29 April 2006

mustitasking is a moral weakness?

I think that this phrase makes good shock copy but as I slowed down myself in Lent this year I began to reflect on this slogan of the slow movement. One of my actions was that when I ate alone, I would concentrate on eating without doing something else as well, like watching tele or listening to the radio or reading a book or a newspaper. I have been an inveterate multitasker [women readers please note!] driven often by the evangelical notion of 'redeeming the time'. So this action was to break a long-standing habit backed by a spiritual imperitive. One of the reasons for doing it, though, also went back to the commendation of a former spiritual director of mine, who suggested that as I am a MBTI 'N', that it may do me spiritual good to do something in an 'S' manner, and the specific suggestion was to eat slowly and taste, smell and feel my food as I ate: to attend to the sensations of eating. I found it interesting to note how hard this could be; my mind would wander into woolgathering, and even the lack of outside-driven multitasking agents did not stop my inner chatter crowding out the simple sensations of eating over time. I guess that it would be a matter of practicing to attend to simple sensations for increasingly longer periods of time ...

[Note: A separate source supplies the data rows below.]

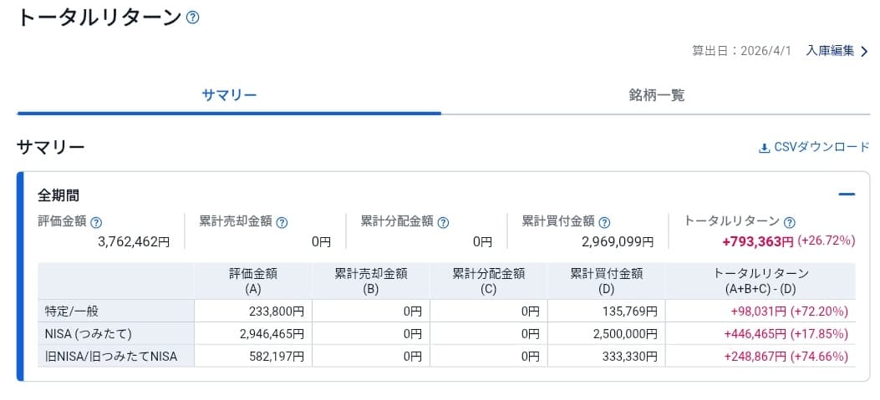Image resolution: width=880 pixels, height=400 pixels.
Task: Click the 累計買付金額 (D) table column header
Action: [x=606, y=281]
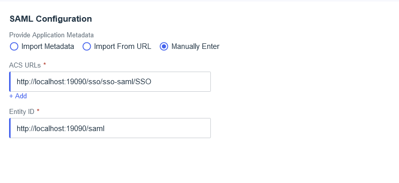The image size is (399, 183).
Task: Select the Import Metadata radio button
Action: 14,46
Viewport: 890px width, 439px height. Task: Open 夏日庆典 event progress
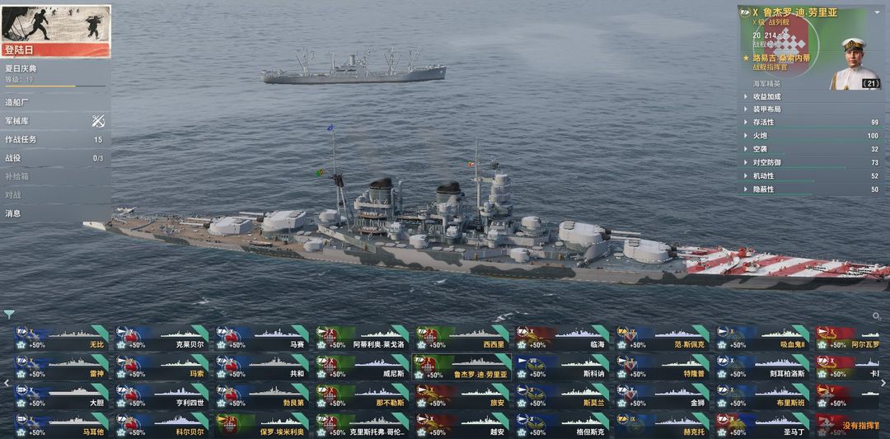tap(56, 74)
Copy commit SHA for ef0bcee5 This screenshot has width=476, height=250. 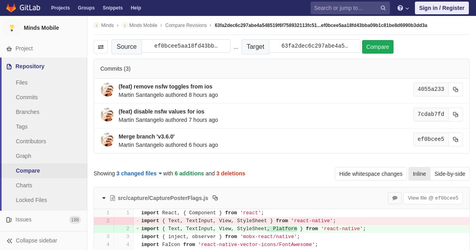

However, be that as it may, I got to thinking about 'multitasking is a moral weakness'. It needs to be taken as a challenge, not an absolute truth. We rely on various forms of multitasking to live: our brains need to control all sorts of automatic and semi automatic actions unconsciously in order to make sure that we can attend to potentially life-threatening situations without simple control being compromised [eg not having to consciously think about brakes or steering while deciding how to avoid a tricky road situation is a decided advantage in aiding sufficiently rapid responses]. Also, it is not a moral weakness for me, in a pastoral interview, to be listening to someone's words and also their body language while assessing whether these match up with the content of their words and indeed assessing whether we have the time to complete processing the new information before our time runs out and the kids return from school, say ...

What is being challenged is the idea that busyness is somehow automatically a good thing. Maggi Dawn quotes a useful piece from 'In Praise of Slow':
The secret is balance: instead of doing everything faster, do everything at the right speed. Sometimes fast. Sometimes slow. Sometimes somewhere in between. Being Slow means never rushing, never striving to save time just for the sake of it. It means remaining calm and unflustered even when circumstances force us to speed up


It's an attitude that I have found needs challenging in many clergy circles. Clergy, perhaps because so much of their work is unseen of necessity, can be prone to the temptations of justification by works which tends to make them vulnerable to trying to do many things at once, multitasking becomes a proof of productivity and value and a counter in the games of moral blackmail over church work we can end up playing [we are all so busy, you can't ask any more of us] because we haven't in so many churches learned to communally value vocation and so can't or won't make decisions based on calling rather than expediency.

And yet what people most want from us is help to live the way that the quote points to.
It means reinventing the way we do church, I think.